§ **Task directions**: Each entry must appear in the answer exactly as it does here.

Collected data
-- -- --

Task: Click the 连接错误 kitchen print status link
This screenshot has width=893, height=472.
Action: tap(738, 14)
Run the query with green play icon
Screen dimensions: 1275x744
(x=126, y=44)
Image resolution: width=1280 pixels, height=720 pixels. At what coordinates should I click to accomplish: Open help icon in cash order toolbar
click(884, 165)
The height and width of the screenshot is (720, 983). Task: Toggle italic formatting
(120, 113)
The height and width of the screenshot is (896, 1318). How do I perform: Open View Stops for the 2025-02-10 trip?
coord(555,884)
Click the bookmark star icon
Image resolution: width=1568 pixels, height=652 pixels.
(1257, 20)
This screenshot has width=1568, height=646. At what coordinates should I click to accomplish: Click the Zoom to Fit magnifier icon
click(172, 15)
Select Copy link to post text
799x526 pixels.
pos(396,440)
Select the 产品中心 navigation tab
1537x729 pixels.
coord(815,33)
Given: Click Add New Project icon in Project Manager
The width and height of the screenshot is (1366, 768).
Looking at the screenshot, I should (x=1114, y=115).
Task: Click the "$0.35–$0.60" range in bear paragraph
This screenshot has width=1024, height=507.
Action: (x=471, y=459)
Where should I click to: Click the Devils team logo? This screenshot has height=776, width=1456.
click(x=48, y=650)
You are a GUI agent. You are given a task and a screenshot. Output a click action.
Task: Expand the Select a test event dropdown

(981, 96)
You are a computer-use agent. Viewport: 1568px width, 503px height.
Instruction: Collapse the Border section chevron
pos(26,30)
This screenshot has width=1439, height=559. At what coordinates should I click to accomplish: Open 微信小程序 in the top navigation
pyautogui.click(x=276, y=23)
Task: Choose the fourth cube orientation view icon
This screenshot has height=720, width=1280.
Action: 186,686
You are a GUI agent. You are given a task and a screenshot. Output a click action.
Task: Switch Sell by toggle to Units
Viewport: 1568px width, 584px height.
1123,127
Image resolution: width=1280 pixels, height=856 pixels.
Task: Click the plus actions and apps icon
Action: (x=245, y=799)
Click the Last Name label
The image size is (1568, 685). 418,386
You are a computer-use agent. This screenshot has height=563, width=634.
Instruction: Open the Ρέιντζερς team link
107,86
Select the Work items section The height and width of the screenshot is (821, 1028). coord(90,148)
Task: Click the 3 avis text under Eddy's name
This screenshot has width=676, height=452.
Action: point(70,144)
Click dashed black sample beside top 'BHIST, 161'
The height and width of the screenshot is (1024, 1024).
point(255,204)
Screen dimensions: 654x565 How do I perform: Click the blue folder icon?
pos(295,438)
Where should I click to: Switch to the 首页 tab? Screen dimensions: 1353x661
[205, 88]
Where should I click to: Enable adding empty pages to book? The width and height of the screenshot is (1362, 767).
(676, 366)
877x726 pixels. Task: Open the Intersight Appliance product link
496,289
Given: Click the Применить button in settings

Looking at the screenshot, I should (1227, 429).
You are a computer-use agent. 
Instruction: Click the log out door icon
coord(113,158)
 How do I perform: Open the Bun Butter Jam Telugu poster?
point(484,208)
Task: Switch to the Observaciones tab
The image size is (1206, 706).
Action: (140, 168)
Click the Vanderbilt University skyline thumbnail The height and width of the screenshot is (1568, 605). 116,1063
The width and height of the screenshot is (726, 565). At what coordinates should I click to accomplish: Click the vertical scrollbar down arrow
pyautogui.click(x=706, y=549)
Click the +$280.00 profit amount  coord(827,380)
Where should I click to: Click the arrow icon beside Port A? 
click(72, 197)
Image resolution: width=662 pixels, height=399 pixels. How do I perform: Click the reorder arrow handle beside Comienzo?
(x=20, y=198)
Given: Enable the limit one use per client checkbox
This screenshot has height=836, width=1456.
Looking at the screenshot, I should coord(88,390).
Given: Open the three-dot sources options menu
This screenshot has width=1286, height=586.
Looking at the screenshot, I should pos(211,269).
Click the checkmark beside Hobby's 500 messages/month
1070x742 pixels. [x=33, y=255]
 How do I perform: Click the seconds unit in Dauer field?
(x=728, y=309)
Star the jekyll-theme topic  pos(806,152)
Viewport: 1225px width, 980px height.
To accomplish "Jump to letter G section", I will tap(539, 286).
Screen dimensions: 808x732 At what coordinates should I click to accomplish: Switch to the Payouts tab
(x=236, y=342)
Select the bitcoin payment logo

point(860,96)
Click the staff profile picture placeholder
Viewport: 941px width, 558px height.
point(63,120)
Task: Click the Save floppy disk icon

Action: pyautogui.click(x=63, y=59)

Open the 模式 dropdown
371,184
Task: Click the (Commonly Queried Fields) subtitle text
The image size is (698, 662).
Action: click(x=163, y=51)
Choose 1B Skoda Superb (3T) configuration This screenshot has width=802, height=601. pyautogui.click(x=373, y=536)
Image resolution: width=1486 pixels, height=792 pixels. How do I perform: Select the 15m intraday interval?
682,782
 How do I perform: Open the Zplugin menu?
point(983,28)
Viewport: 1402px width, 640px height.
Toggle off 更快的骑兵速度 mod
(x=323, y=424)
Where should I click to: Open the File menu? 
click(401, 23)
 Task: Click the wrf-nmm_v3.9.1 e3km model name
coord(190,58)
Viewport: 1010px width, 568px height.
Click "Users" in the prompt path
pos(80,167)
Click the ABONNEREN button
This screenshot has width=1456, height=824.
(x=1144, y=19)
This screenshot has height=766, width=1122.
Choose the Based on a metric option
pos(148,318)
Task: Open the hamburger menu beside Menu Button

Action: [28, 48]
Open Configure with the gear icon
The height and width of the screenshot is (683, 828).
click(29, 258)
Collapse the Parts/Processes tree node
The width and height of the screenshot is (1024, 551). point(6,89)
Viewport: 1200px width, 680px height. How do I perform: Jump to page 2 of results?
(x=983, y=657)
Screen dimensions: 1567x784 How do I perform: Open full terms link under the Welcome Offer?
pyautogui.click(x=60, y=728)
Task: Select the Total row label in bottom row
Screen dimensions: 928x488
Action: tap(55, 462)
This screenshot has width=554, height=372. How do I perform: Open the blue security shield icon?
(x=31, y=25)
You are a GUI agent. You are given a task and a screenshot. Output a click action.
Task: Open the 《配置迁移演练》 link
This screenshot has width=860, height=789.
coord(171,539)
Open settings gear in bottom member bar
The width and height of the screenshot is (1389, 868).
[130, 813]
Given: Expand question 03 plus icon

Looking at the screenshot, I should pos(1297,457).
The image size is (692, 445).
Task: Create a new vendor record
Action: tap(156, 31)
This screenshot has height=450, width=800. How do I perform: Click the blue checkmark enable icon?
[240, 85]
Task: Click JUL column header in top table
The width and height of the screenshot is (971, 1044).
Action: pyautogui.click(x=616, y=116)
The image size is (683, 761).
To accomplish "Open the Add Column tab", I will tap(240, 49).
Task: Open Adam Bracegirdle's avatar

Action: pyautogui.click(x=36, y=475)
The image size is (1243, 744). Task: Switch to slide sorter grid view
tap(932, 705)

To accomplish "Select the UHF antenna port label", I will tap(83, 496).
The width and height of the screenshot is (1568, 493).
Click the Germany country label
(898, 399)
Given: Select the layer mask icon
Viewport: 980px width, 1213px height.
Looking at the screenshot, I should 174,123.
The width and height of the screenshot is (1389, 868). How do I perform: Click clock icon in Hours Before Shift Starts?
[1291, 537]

-- -- --

§ **Response area**:
Task: Click the 连接错误 kitchen print status link
This screenshot has width=893, height=472.
Action: tap(738, 14)
Run the query with green play icon
Screen dimensions: 1275x744
(x=126, y=44)
Image resolution: width=1280 pixels, height=720 pixels. At what coordinates should I click to accomplish: Open help icon in cash order toolbar
click(884, 165)
The height and width of the screenshot is (720, 983). Task: Toggle italic formatting
(120, 113)
The height and width of the screenshot is (896, 1318). How do I perform: Open View Stops for the 2025-02-10 trip?
coord(555,884)
Click the bookmark star icon
Image resolution: width=1568 pixels, height=652 pixels.
(1257, 20)
This screenshot has width=1568, height=646. At what coordinates should I click to accomplish: Click the Zoom to Fit magnifier icon
click(172, 15)
Select Copy link to post text
799x526 pixels.
pos(396,440)
Select the 产品中心 navigation tab
1537x729 pixels.
coord(815,33)
Given: Click Add New Project icon in Project Manager
The width and height of the screenshot is (1366, 768).
Looking at the screenshot, I should (x=1114, y=115).
Task: Click the "$0.35–$0.60" range in bear paragraph
This screenshot has width=1024, height=507.
Action: (x=471, y=459)
Where should I click to: Click the Devils team logo? This screenshot has height=776, width=1456.
click(x=48, y=650)
You are a GUI agent. You are given a task and a screenshot. Output a click action.
Task: Expand the Select a test event dropdown

(981, 96)
You are a computer-use agent. Viewport: 1568px width, 503px height.
Instruction: Collapse the Border section chevron
pos(26,30)
This screenshot has width=1439, height=559. At what coordinates should I click to accomplish: Open 微信小程序 in the top navigation
pyautogui.click(x=276, y=23)
Task: Choose the fourth cube orientation view icon
This screenshot has height=720, width=1280.
Action: 186,686
You are a GUI agent. You are given a task and a screenshot. Output a click action.
Task: Switch Sell by toggle to Units
Viewport: 1568px width, 584px height.
1123,127
Image resolution: width=1280 pixels, height=856 pixels.
Task: Click the plus actions and apps icon
Action: (x=245, y=799)
Click the Last Name label
The image size is (1568, 685). 418,386
You are a computer-use agent. This screenshot has height=563, width=634.
Instruction: Open the Ρέιντζερς team link
107,86
Select the Work items section The height and width of the screenshot is (821, 1028). coord(90,148)
Task: Click the 3 avis text under Eddy's name
This screenshot has width=676, height=452.
Action: point(70,144)
Click dashed black sample beside top 'BHIST, 161'
The height and width of the screenshot is (1024, 1024).
point(255,204)
Screen dimensions: 654x565 How do I perform: Click the blue folder icon?
pos(295,438)
Where should I click to: Switch to the 首页 tab? Screen dimensions: 1353x661
[205, 88]
Where should I click to: Enable adding empty pages to book? The width and height of the screenshot is (1362, 767).
(676, 366)
877x726 pixels. Task: Open the Intersight Appliance product link
496,289
Given: Click the Применить button in settings

Looking at the screenshot, I should (1227, 429).
You are a computer-use agent. 
Instruction: Click the log out door icon
coord(113,158)
 How do I perform: Open the Bun Butter Jam Telugu poster?
point(484,208)
Task: Switch to the Observaciones tab
The image size is (1206, 706).
Action: (140, 168)
Click the Vanderbilt University skyline thumbnail The height and width of the screenshot is (1568, 605). 116,1063
The width and height of the screenshot is (726, 565). At what coordinates should I click to accomplish: Click the vertical scrollbar down arrow
pyautogui.click(x=706, y=549)
Click the +$280.00 profit amount  coord(827,380)
Where should I click to: Click the arrow icon beside Port A? 
click(72, 197)
Image resolution: width=662 pixels, height=399 pixels. How do I perform: Click the reorder arrow handle beside Comienzo?
(x=20, y=198)
Given: Enable the limit one use per client checkbox
This screenshot has height=836, width=1456.
Looking at the screenshot, I should coord(88,390).
Given: Open the three-dot sources options menu
This screenshot has width=1286, height=586.
Looking at the screenshot, I should pos(211,269).
Click the checkmark beside Hobby's 500 messages/month
1070x742 pixels. [x=33, y=255]
 How do I perform: Click the seconds unit in Dauer field?
(x=728, y=309)
Star the jekyll-theme topic  pos(806,152)
Viewport: 1225px width, 980px height.
To accomplish "Jump to letter G section", I will tap(539, 286).
Screen dimensions: 808x732 At what coordinates should I click to accomplish: Switch to the Payouts tab
(x=236, y=342)
Select the bitcoin payment logo

point(860,96)
Click the staff profile picture placeholder
Viewport: 941px width, 558px height.
point(63,120)
Task: Click the Save floppy disk icon

Action: pyautogui.click(x=63, y=59)

Open the 模式 dropdown
371,184
Task: Click the (Commonly Queried Fields) subtitle text
The image size is (698, 662).
Action: click(x=163, y=51)
Choose 1B Skoda Superb (3T) configuration This screenshot has width=802, height=601. pyautogui.click(x=373, y=536)
Image resolution: width=1486 pixels, height=792 pixels. How do I perform: Select the 15m intraday interval?
682,782
 How do I perform: Open the Zplugin menu?
point(983,28)
Viewport: 1402px width, 640px height.
Toggle off 更快的骑兵速度 mod
(x=323, y=424)
Where should I click to: Open the File menu? 
click(401, 23)
 Task: Click the wrf-nmm_v3.9.1 e3km model name
coord(190,58)
Viewport: 1010px width, 568px height.
Click "Users" in the prompt path
pos(80,167)
Click the ABONNEREN button
This screenshot has width=1456, height=824.
(x=1144, y=19)
This screenshot has height=766, width=1122.
Choose the Based on a metric option
pos(148,318)
Task: Open the hamburger menu beside Menu Button

Action: [28, 48]
Open Configure with the gear icon
The height and width of the screenshot is (683, 828).
click(29, 258)
Collapse the Parts/Processes tree node
The width and height of the screenshot is (1024, 551). point(6,89)
Viewport: 1200px width, 680px height. How do I perform: Jump to page 2 of results?
(x=983, y=657)
Screen dimensions: 1567x784 How do I perform: Open full terms link under the Welcome Offer?
pyautogui.click(x=60, y=728)
Task: Select the Total row label in bottom row
Screen dimensions: 928x488
Action: tap(55, 462)
This screenshot has width=554, height=372. How do I perform: Open the blue security shield icon?
(x=31, y=25)
You are a GUI agent. You are given a task and a screenshot. Output a click action.
Task: Open the 《配置迁移演练》 link
This screenshot has width=860, height=789.
coord(171,539)
Open settings gear in bottom member bar
The width and height of the screenshot is (1389, 868).
[130, 813]
Given: Expand question 03 plus icon

Looking at the screenshot, I should pos(1297,457).
The image size is (692, 445).
Task: Create a new vendor record
Action: tap(156, 31)
This screenshot has height=450, width=800. How do I perform: Click the blue checkmark enable icon?
[240, 85]
Task: Click JUL column header in top table
The width and height of the screenshot is (971, 1044).
Action: pyautogui.click(x=616, y=116)
The image size is (683, 761).
To accomplish "Open the Add Column tab", I will tap(240, 49).
Task: Open Adam Bracegirdle's avatar

Action: pyautogui.click(x=36, y=475)
The image size is (1243, 744). Task: Switch to slide sorter grid view
tap(932, 705)

To accomplish "Select the UHF antenna port label", I will tap(83, 496).
The width and height of the screenshot is (1568, 493).
Click the Germany country label
(898, 399)
Given: Select the layer mask icon
Viewport: 980px width, 1213px height.
Looking at the screenshot, I should 174,123.
The width and height of the screenshot is (1389, 868). How do I perform: Click clock icon in Hours Before Shift Starts?
[1291, 537]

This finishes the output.